**DATA FOR THIS EXERCISE**
○ ○ ○ ○
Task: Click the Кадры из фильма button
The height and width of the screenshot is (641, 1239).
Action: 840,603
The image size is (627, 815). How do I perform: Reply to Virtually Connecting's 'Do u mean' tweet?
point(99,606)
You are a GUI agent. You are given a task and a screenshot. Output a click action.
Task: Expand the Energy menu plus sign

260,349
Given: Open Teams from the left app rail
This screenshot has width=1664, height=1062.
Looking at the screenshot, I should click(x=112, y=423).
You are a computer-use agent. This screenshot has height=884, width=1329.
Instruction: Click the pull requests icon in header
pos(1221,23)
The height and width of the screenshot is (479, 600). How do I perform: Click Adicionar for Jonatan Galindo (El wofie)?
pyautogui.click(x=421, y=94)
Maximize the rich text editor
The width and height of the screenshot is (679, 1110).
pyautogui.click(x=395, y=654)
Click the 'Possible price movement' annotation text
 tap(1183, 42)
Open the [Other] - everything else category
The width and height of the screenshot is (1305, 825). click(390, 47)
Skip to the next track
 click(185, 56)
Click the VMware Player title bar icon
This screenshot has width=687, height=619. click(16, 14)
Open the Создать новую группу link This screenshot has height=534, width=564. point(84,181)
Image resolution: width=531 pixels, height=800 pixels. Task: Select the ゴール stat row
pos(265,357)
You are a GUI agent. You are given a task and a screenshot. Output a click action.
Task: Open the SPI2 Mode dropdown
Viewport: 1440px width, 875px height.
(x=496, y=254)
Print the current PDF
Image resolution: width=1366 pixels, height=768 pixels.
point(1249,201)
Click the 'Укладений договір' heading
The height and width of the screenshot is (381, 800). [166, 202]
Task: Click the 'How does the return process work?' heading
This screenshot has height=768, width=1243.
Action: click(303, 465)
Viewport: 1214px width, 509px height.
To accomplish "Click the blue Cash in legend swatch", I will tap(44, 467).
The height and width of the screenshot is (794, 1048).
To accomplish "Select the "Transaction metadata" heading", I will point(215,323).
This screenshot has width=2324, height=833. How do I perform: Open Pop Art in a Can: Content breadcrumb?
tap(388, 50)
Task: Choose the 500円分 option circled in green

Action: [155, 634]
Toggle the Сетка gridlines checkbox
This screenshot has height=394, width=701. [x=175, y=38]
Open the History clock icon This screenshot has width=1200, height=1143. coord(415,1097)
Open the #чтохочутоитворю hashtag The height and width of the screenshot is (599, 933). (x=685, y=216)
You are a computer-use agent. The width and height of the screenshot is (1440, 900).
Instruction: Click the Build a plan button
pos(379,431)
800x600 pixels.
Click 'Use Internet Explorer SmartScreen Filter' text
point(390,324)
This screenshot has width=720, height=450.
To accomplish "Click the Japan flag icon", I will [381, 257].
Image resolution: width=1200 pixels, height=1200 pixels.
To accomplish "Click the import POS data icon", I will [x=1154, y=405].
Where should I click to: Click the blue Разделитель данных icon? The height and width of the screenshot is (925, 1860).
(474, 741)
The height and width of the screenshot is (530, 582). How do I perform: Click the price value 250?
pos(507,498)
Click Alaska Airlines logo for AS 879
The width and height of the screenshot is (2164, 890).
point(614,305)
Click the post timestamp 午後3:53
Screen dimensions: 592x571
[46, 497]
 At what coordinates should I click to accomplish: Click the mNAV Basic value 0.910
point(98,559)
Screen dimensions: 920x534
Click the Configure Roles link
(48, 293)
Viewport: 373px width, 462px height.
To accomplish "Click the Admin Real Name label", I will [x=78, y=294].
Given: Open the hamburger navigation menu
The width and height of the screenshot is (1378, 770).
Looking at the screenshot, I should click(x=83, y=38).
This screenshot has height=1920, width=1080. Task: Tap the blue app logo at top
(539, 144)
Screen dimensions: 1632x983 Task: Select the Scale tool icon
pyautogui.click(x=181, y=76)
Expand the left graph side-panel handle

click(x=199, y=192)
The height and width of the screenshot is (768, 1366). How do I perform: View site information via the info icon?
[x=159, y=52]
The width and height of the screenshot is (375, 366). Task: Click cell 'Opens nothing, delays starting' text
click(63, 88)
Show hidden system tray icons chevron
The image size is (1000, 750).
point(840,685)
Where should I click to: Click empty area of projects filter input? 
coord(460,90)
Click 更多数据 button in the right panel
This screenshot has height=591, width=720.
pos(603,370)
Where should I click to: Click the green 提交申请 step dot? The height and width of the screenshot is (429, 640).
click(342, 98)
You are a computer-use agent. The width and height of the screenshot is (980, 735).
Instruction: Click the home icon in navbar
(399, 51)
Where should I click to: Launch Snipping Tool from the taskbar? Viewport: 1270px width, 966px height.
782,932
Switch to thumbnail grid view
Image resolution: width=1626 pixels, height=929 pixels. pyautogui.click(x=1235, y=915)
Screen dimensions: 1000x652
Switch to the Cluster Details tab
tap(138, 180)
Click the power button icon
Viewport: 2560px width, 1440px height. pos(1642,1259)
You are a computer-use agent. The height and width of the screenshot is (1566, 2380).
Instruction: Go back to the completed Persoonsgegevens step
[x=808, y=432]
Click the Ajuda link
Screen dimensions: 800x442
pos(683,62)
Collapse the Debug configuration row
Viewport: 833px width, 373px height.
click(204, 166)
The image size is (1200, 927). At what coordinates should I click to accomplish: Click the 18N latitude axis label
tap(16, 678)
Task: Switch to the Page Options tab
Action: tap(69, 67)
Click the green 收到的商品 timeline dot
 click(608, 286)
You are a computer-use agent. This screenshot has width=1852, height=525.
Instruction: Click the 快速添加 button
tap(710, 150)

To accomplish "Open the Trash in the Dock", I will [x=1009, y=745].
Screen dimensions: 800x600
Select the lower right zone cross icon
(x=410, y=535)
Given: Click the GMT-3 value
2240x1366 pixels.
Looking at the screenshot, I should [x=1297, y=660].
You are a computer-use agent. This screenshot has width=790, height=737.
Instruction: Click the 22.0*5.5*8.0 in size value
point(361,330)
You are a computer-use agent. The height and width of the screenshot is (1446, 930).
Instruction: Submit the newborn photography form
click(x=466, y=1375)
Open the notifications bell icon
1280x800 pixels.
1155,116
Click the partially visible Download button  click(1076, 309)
○ ○ ○ ○
Reproduce all the entries verbatim, leaving nothing out.

**RESPONSE TO THIS EXERCISE**
Task: Click the Кадры из фильма button
The height and width of the screenshot is (641, 1239).
Action: 840,603
The image size is (627, 815). How do I perform: Reply to Virtually Connecting's 'Do u mean' tweet?
point(99,606)
You are a GUI agent. You are given a task and a screenshot. Output a click action.
Task: Expand the Energy menu plus sign

260,349
Given: Open Teams from the left app rail
This screenshot has width=1664, height=1062.
Looking at the screenshot, I should click(x=112, y=423).
You are a computer-use agent. This screenshot has height=884, width=1329.
Instruction: Click the pull requests icon in header
pos(1221,23)
The height and width of the screenshot is (479, 600). How do I perform: Click Adicionar for Jonatan Galindo (El wofie)?
pyautogui.click(x=421, y=94)
Maximize the rich text editor
The width and height of the screenshot is (679, 1110).
pyautogui.click(x=395, y=654)
Click the 'Possible price movement' annotation text
 tap(1183, 42)
Open the [Other] - everything else category
The width and height of the screenshot is (1305, 825). click(390, 47)
Skip to the next track
 click(185, 56)
Click the VMware Player title bar icon
This screenshot has width=687, height=619. click(16, 14)
Open the Создать новую группу link This screenshot has height=534, width=564. point(84,181)
Image resolution: width=531 pixels, height=800 pixels. Task: Select the ゴール stat row
pos(265,357)
You are a GUI agent. You are given a task and a screenshot. Output a click action.
Task: Open the SPI2 Mode dropdown
Viewport: 1440px width, 875px height.
(x=496, y=254)
Print the current PDF
Image resolution: width=1366 pixels, height=768 pixels.
point(1249,201)
Click the 'Укладений договір' heading
The height and width of the screenshot is (381, 800). [166, 202]
Task: Click the 'How does the return process work?' heading
This screenshot has height=768, width=1243.
Action: click(303, 465)
Viewport: 1214px width, 509px height.
To accomplish "Click the blue Cash in legend swatch", I will tap(44, 467).
The height and width of the screenshot is (794, 1048).
To accomplish "Select the "Transaction metadata" heading", I will point(215,323).
This screenshot has width=2324, height=833. How do I perform: Open Pop Art in a Can: Content breadcrumb?
tap(388, 50)
Task: Choose the 500円分 option circled in green

Action: [155, 634]
Toggle the Сетка gridlines checkbox
This screenshot has height=394, width=701. [x=175, y=38]
Open the History clock icon This screenshot has width=1200, height=1143. coord(415,1097)
Open the #чтохочутоитворю hashtag The height and width of the screenshot is (599, 933). (x=685, y=216)
You are a computer-use agent. The width and height of the screenshot is (1440, 900).
Instruction: Click the Build a plan button
pos(379,431)
800x600 pixels.
Click 'Use Internet Explorer SmartScreen Filter' text
point(390,324)
This screenshot has width=720, height=450.
To accomplish "Click the Japan flag icon", I will [381, 257].
Image resolution: width=1200 pixels, height=1200 pixels.
To accomplish "Click the import POS data icon", I will [x=1154, y=405].
Where should I click to: Click the blue Разделитель данных icon? The height and width of the screenshot is (925, 1860).
(474, 741)
The height and width of the screenshot is (530, 582). How do I perform: Click the price value 250?
pos(507,498)
Click Alaska Airlines logo for AS 879
The width and height of the screenshot is (2164, 890).
point(614,305)
Click the post timestamp 午後3:53
Screen dimensions: 592x571
[46, 497]
 At what coordinates should I click to accomplish: Click the mNAV Basic value 0.910
point(98,559)
Screen dimensions: 920x534
Click the Configure Roles link
(48, 293)
Viewport: 373px width, 462px height.
To accomplish "Click the Admin Real Name label", I will [x=78, y=294].
Given: Open the hamburger navigation menu
The width and height of the screenshot is (1378, 770).
Looking at the screenshot, I should click(x=83, y=38).
This screenshot has height=1920, width=1080. Task: Tap the blue app logo at top
(539, 144)
Screen dimensions: 1632x983 Task: Select the Scale tool icon
pyautogui.click(x=181, y=76)
Expand the left graph side-panel handle

click(x=199, y=192)
The height and width of the screenshot is (768, 1366). How do I perform: View site information via the info icon?
[x=159, y=52]
The width and height of the screenshot is (375, 366). Task: Click cell 'Opens nothing, delays starting' text
click(63, 88)
Show hidden system tray icons chevron
The image size is (1000, 750).
point(840,685)
Where should I click to: Click empty area of projects filter input? 
coord(460,90)
Click 更多数据 button in the right panel
This screenshot has height=591, width=720.
pos(603,370)
Where should I click to: Click the green 提交申请 step dot? The height and width of the screenshot is (429, 640).
click(342, 98)
You are a computer-use agent. The width and height of the screenshot is (980, 735).
Instruction: Click the home icon in navbar
(399, 51)
Where should I click to: Launch Snipping Tool from the taskbar? Viewport: 1270px width, 966px height.
782,932
Switch to thumbnail grid view
Image resolution: width=1626 pixels, height=929 pixels. pyautogui.click(x=1235, y=915)
Screen dimensions: 1000x652
Switch to the Cluster Details tab
tap(138, 180)
Click the power button icon
Viewport: 2560px width, 1440px height. pos(1642,1259)
You are a computer-use agent. The height and width of the screenshot is (1566, 2380).
Instruction: Go back to the completed Persoonsgegevens step
[x=808, y=432]
Click the Ajuda link
Screen dimensions: 800x442
pos(683,62)
Collapse the Debug configuration row
Viewport: 833px width, 373px height.
click(204, 166)
The image size is (1200, 927). At what coordinates should I click to accomplish: Click the 18N latitude axis label
tap(16, 678)
Task: Switch to the Page Options tab
Action: tap(69, 67)
Click the green 收到的商品 timeline dot
 click(608, 286)
You are a computer-use agent. This screenshot has width=1852, height=525.
Instruction: Click the 快速添加 button
tap(710, 150)

To accomplish "Open the Trash in the Dock", I will [x=1009, y=745].
Screen dimensions: 800x600
Select the lower right zone cross icon
(x=410, y=535)
Given: Click the GMT-3 value
2240x1366 pixels.
Looking at the screenshot, I should [x=1297, y=660].
You are a computer-use agent. This screenshot has width=790, height=737.
Instruction: Click the 22.0*5.5*8.0 in size value
point(361,330)
You are a computer-use agent. The height and width of the screenshot is (1446, 930).
Instruction: Submit the newborn photography form
click(x=466, y=1375)
Open the notifications bell icon
1280x800 pixels.
1155,116
Click the partially visible Download button  click(1076, 309)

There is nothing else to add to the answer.